Reproduce the records verbatim between the lines holding "Given: Go to previous message with up arrow" and "Action: (189, 474)", inclusive, omitting the pictures.

-------- Dataset records

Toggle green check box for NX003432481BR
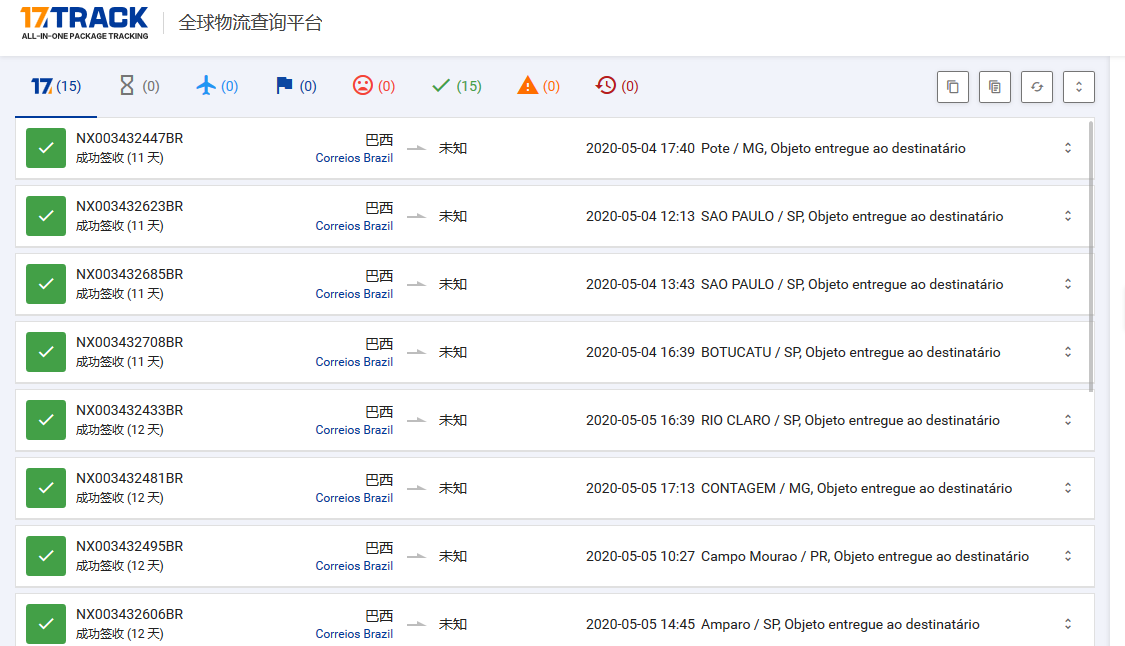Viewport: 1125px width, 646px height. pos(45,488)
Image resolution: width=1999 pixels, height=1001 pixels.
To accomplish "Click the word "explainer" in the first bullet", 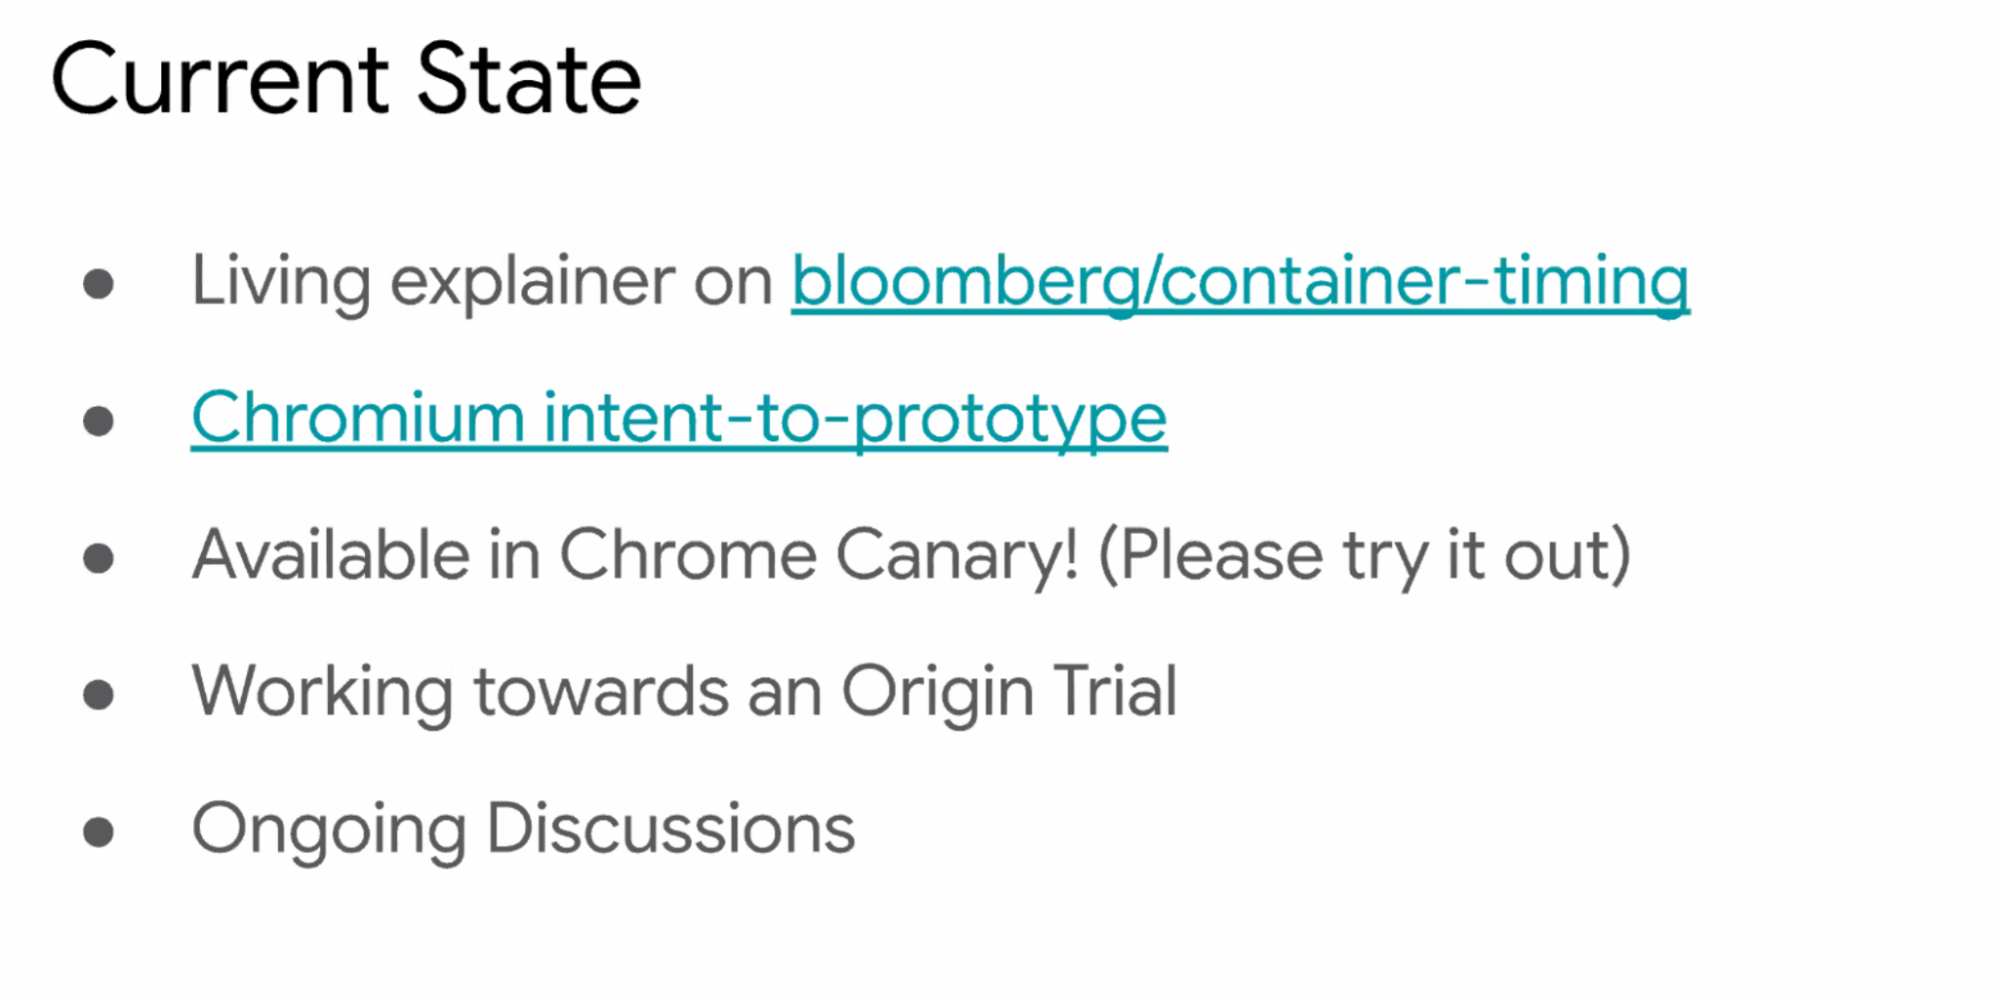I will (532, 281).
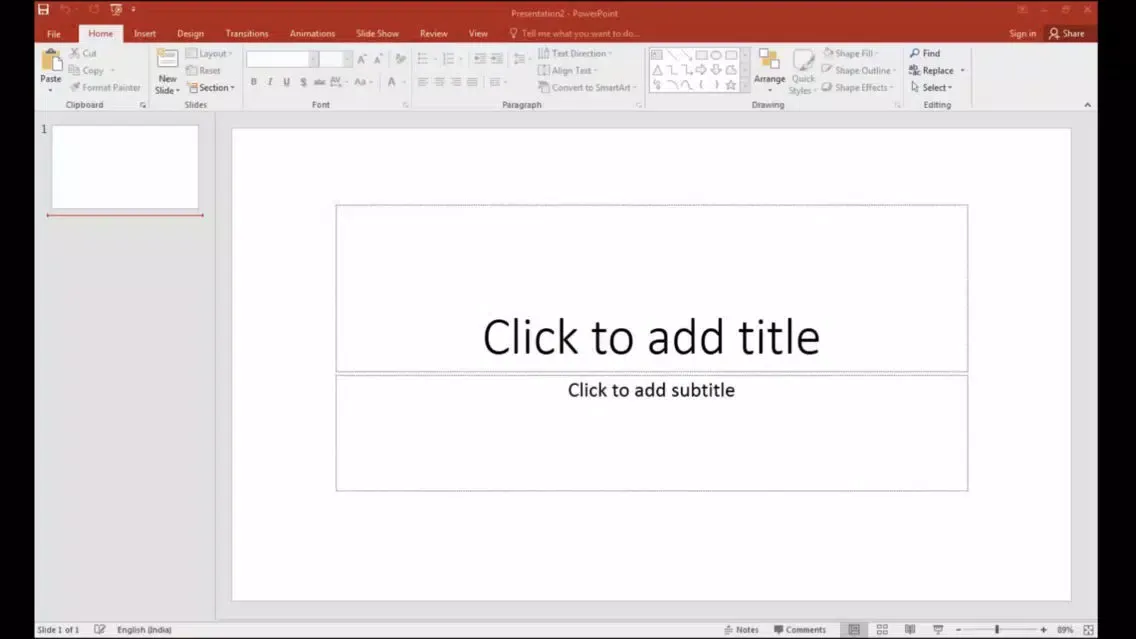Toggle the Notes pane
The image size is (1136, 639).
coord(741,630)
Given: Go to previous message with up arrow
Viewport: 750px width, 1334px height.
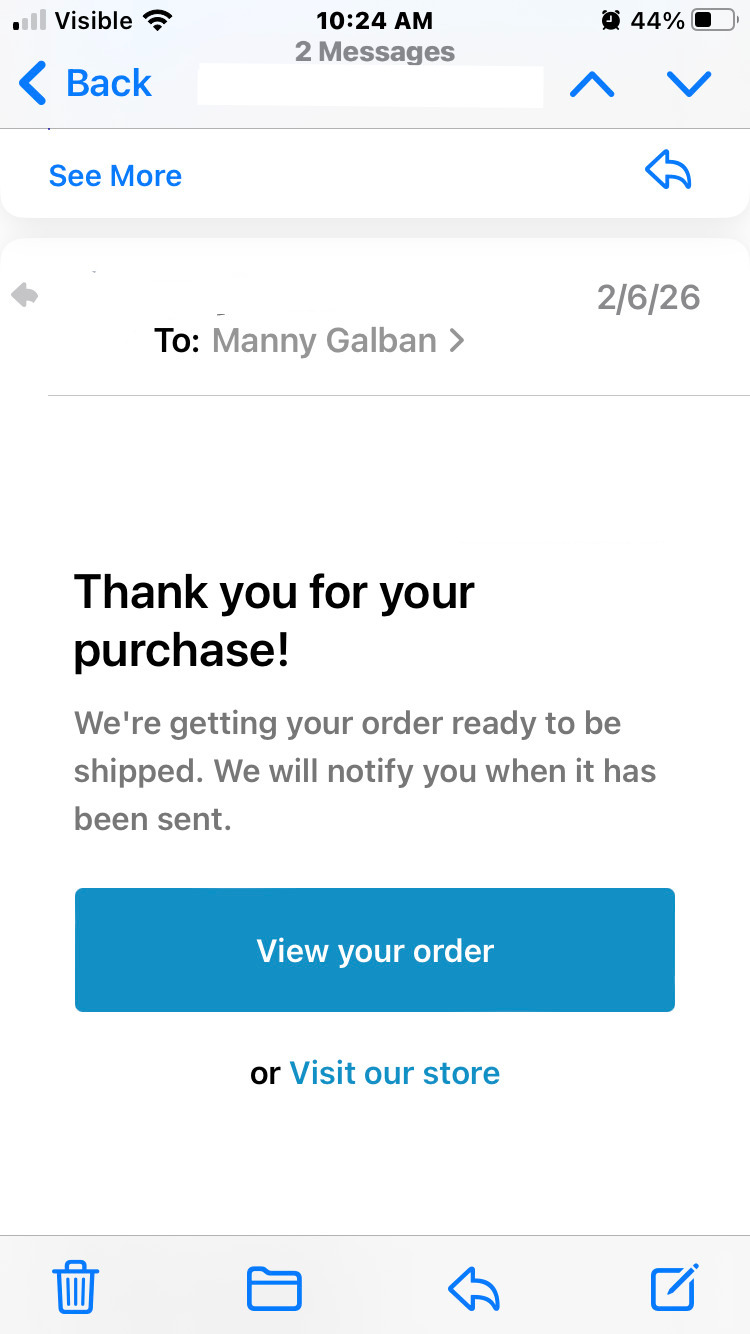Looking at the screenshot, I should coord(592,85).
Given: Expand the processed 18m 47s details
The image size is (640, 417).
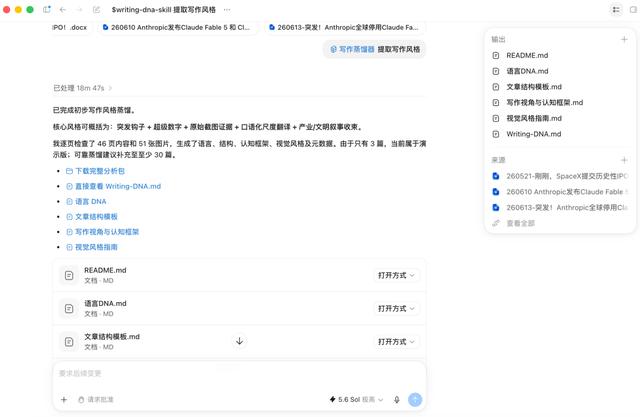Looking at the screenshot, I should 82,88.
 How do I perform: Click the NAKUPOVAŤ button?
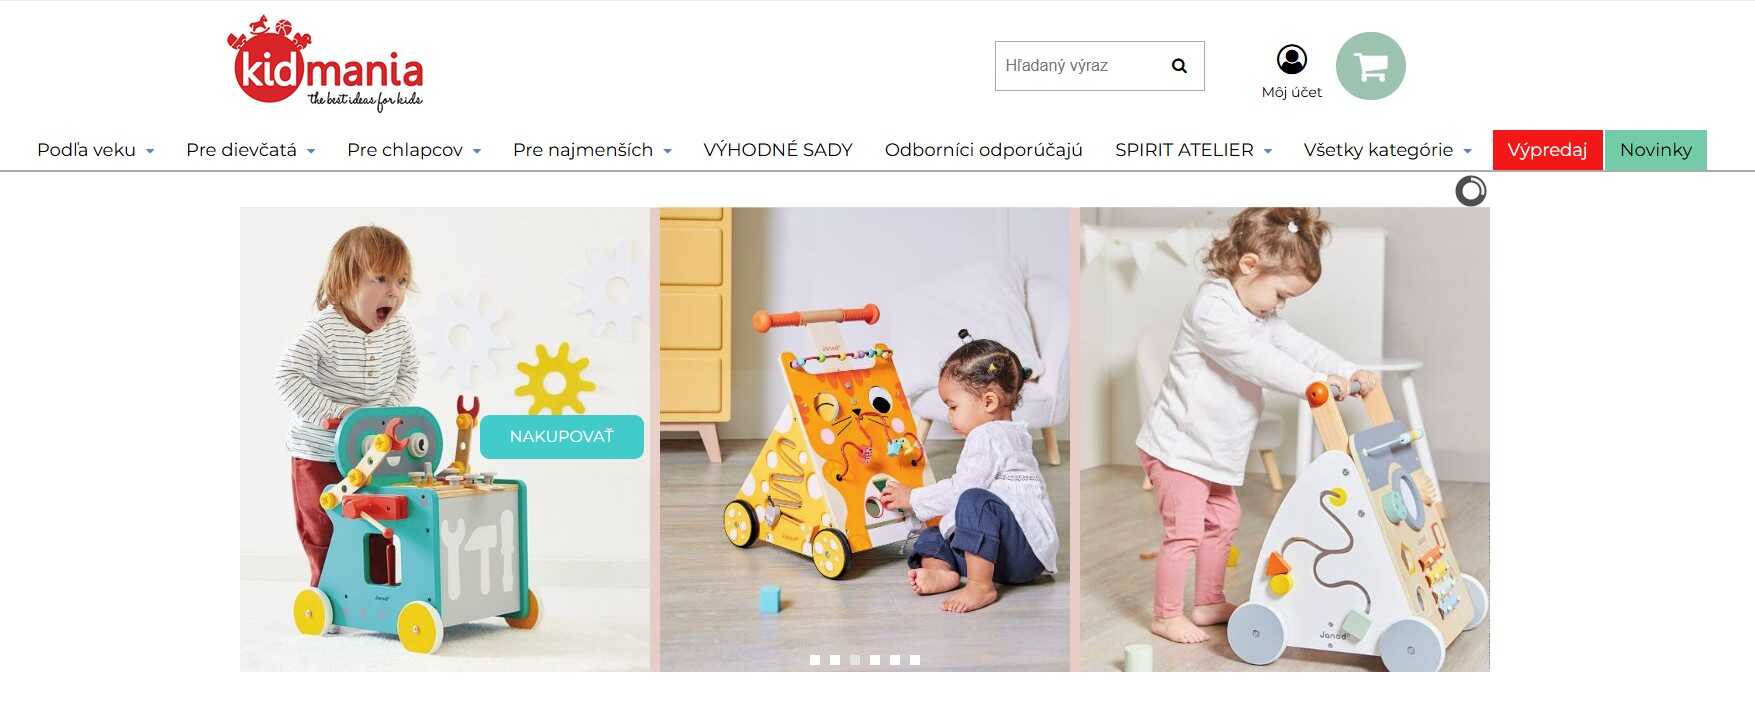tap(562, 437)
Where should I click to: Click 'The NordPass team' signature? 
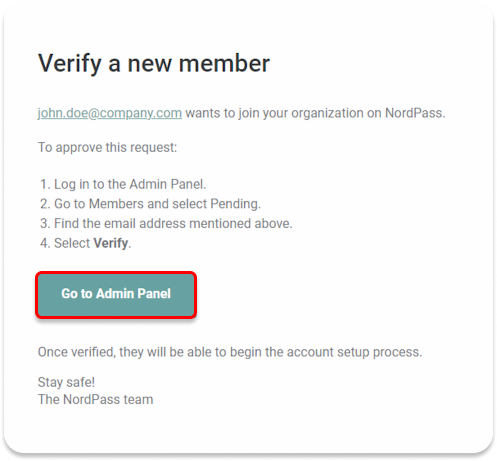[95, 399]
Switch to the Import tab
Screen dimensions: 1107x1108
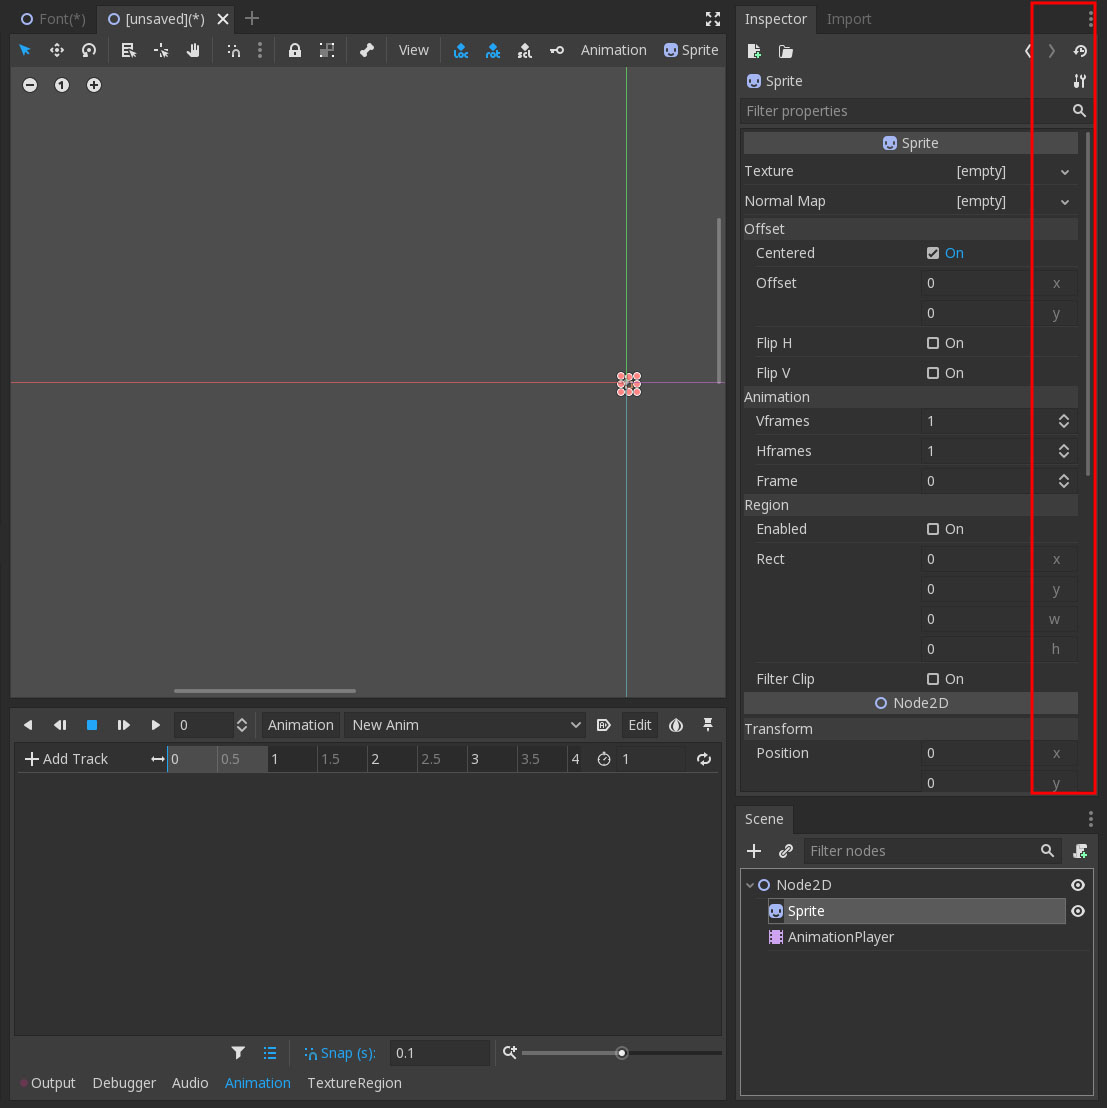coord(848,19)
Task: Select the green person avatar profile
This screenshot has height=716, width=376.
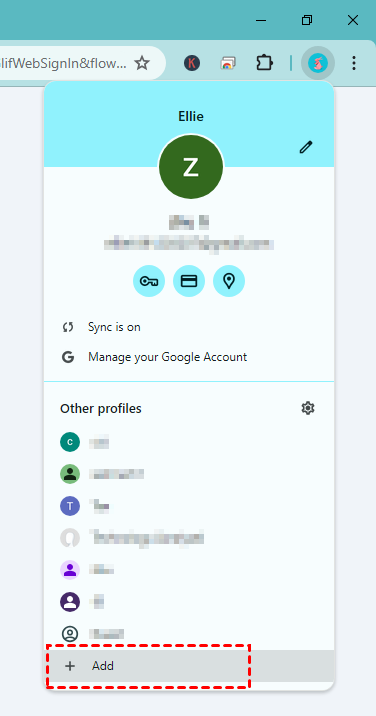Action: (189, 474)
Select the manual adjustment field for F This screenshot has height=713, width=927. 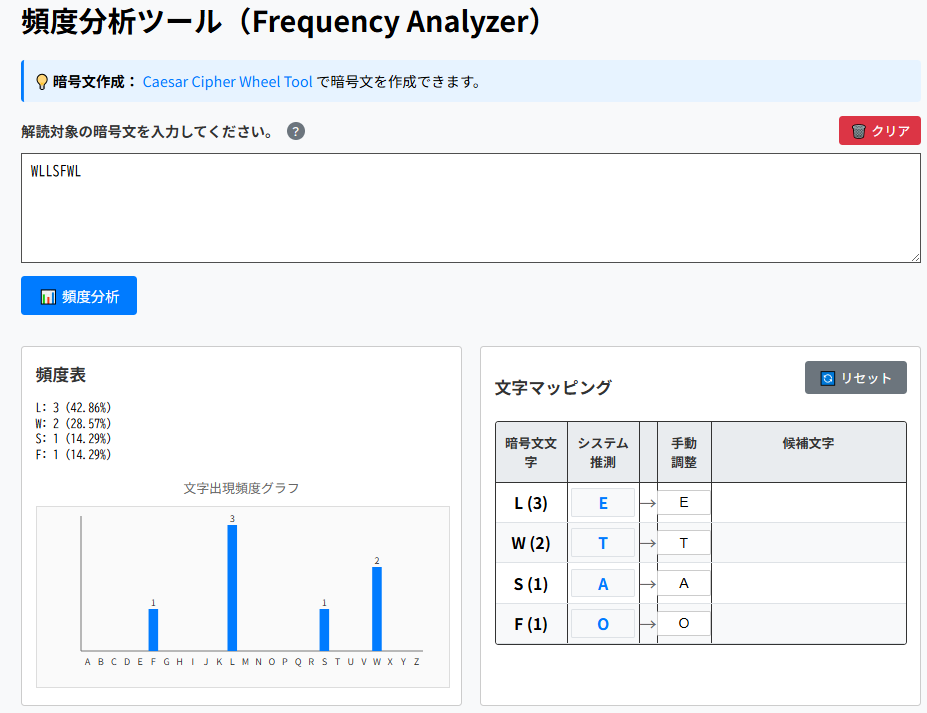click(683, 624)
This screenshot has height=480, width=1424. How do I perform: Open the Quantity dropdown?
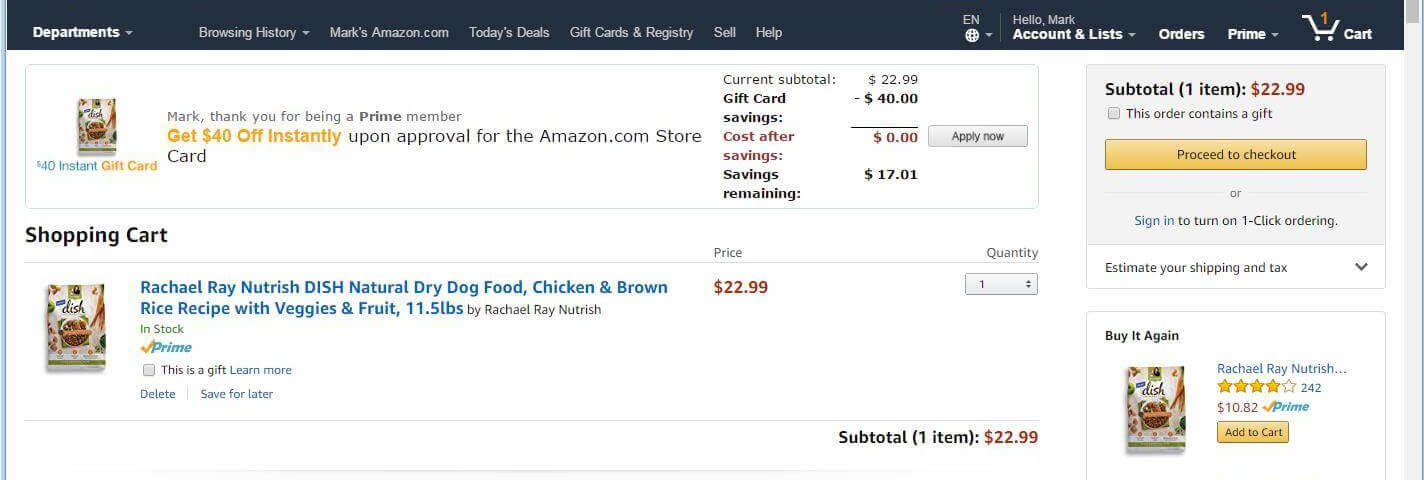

----------------

- **Exercise output**:
Given: Go to previous message with up arrow
Viewport: 750px width, 1334px height.
Looking at the screenshot, I should coord(592,85).
Given: Expand the processed 18m 47s details
The image size is (640, 417).
Looking at the screenshot, I should 82,88.
 How do I perform: Click the NAKUPOVAŤ button?
tap(562, 437)
Where should I click to: Click 'The NordPass team' signature? 
[95, 399]
Switch to the Import tab
Screen dimensions: 1107x1108
coord(848,19)
Task: Select the green person avatar profile
This screenshot has height=716, width=376.
Action: (189, 474)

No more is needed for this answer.